The Carnival, or feast of fools, is a religious celebration where people consume copious amounts of food and wine and have a large party to celebrate. The grotesqueness in the carnival is seen as the abundance and large amount of food consumed by the body. There is much emphasis put on the mouth (where the body can be entered). Eating, drinking, burping from excess, etc. is all done through the mouth. Rabelais uses the Carnival to refer to politics and critique the world based on human anatomy.

In the Italian celebration of Carnival, masks play a major role as many people wear them during the celebration. Many of these masks can be seen as an exaggeration of the grotesque as they feature enlarged facial elements such as an enlarged nose (which is a part of the grotesque body). The Italian celebration of carnival is similar to that of Mardi Gras where food and alcohol are consumed in excess.
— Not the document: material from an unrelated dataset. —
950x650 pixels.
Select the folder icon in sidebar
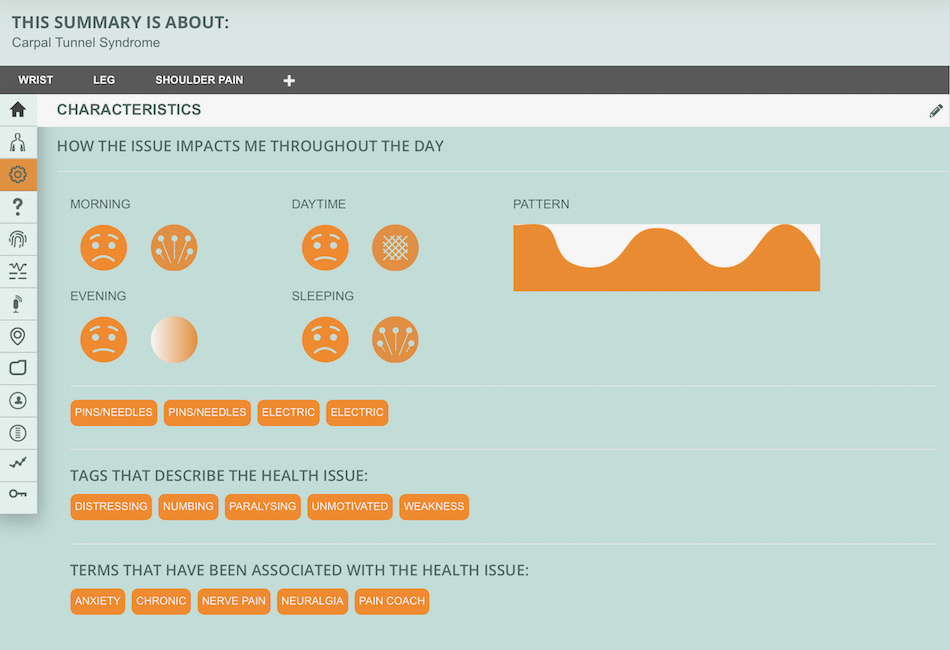tap(18, 368)
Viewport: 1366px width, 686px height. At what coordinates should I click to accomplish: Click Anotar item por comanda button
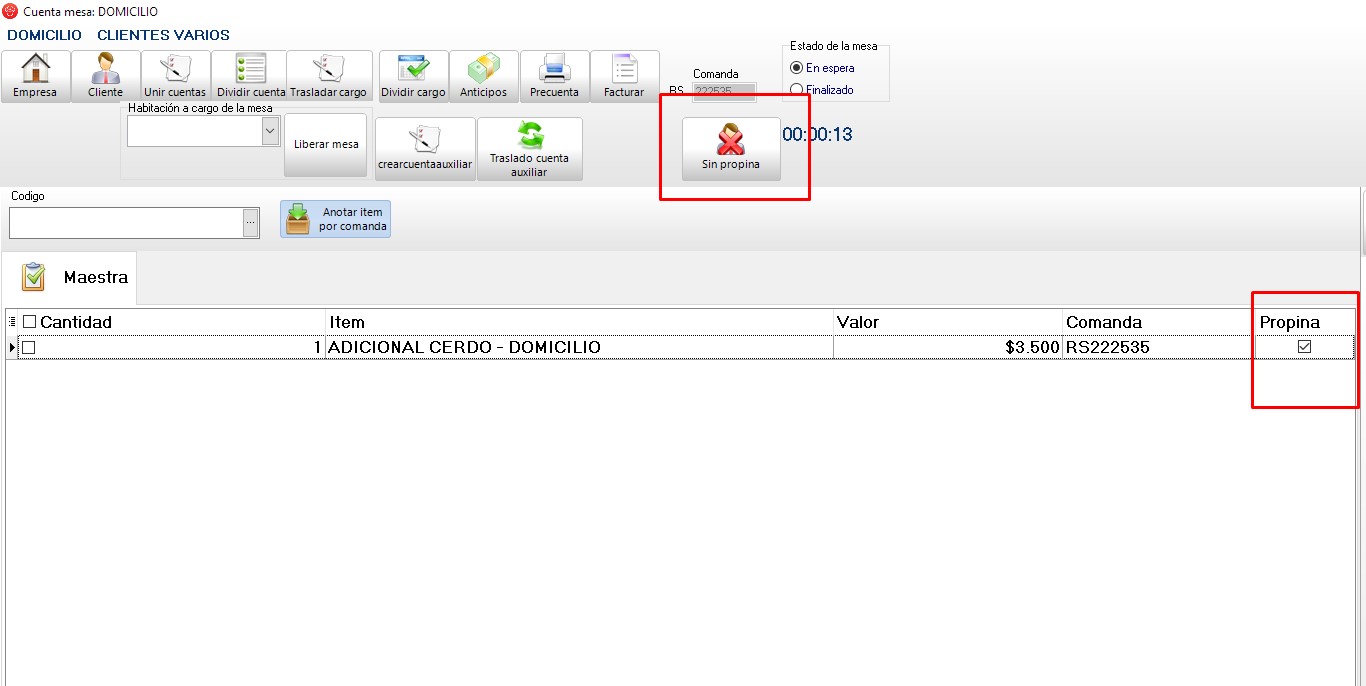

Both renditions of Carnival are celebrated immediately before the Christian season of Lent which is about a 40-day season for people of Christian (primarily Catholic) faith to cleanse themselves and become pure before Easter Sunday.

== Grotesque realism ==

Exaggeration, hyperbole, and excessiveness are all key elements of the grotesque style. Certain aspects of the body are referenced when talking about the grotesque. These things include elements of the body that either protrude from the body or an opening part of the body that can be entered. This is because the body in many cases is seen as pure where as the outside world is not. Therefore, parts of the body that allow the outside world in or allow elements inside the body out, are seen and used as an exaggeration of the grotesque. In the article, "Absurdity and Hidden Truth: Cunning Intelligence and Grotesque Body Images as Manifestations of the Trickster", Koepping refers back to Bakhtin's statement, "The themes of cursing and of laughter are almost exclusively a subject of the grotesqueness of the body."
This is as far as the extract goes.